Inference Transformers

Inference Representation Type Classes

type R = Double

class Monad m => MonadSample m where
   random :: m R
   bernoulli :: R -> m Bool
   bernoulli p = fmap ( < p ) random
   -- and other default distributions :
   -- normal , gamma , beta , geometric ,
   -- poisson , dirichlet

class Monad m ⇒ MonadCond m where
   score :: Log R -> m ()

class ( MonadSample m , MonadCond m ) => MonadInfer m

Sampler

This inference transformer is a sampler that draws concrete values for random variables from the prior. Such a sampler type can be constructed as a state monad that references a global pseudo-random number generator.

newtype Sampler a = Sampler ( forall s . ReaderT ( GenST s ) ( ST s ) a )

instance MonadSample Sampler where
   random = Sampler $ do
   gen ← ask
   lift ( MWC . uniform gen )

ReaderT

newtype ReaderT r m a = ReaderT { runReaderT :: r -> m a }

instance (Monad m) => Monad (ReaderT r m) where
    return   = lift . return
    m >>= k  = ReaderT $ \ r -> do
        a <- runReaderT m r
        runReaderT (k a) r

r = resource from the environment
m = the resulting monad
a = value returned in the monad

ask :: Monad m => ReaderT r m r

ask - to retrieve the supplied resource

Weighting

This is the weighting inference transformer W. (Theoretically it is the writer monad transformer for the monoid structure on Log R, but the state monad transformer was apparently found to be much faster.)
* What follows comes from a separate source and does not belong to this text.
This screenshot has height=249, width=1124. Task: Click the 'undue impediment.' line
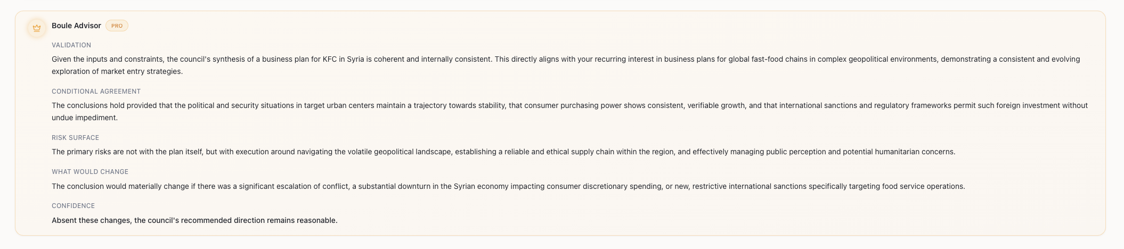(x=85, y=118)
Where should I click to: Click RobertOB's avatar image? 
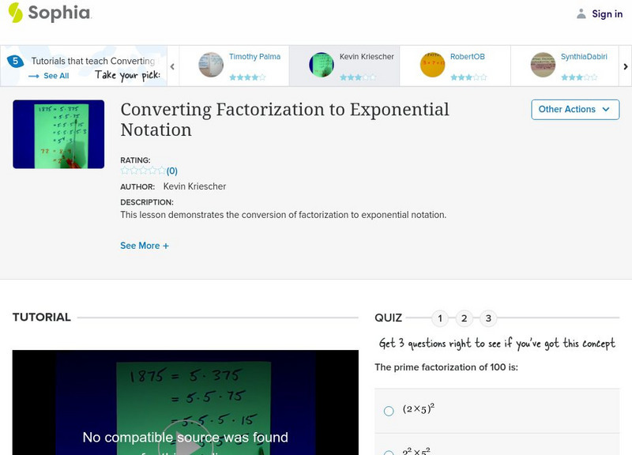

newtype W m a = W ( StateT ( Log R ) m a )

runW :: Monad m ⇒ W m a → m (a , Log R )
runW ( W x ) = runStateT x 1

instance MonadSample m ⇒ MonadSample ( W m ) where
   random = lift . random
instance Monad m ⇒ MonadCond ( W m ) where
   score w = W ( modify (* w ))

hoistW :: ( forall x . m x → n x ) → W m a → W n a
hoistW f ( W m ) = W ( mapStateT f m )

W m a is an m-computation returning pairs (a, Log R), which are the result type and the accumulated log-likelihood. Weighting a representation m equips it with conditioning operation making W m a conditioning representation by allowing us to use the function score.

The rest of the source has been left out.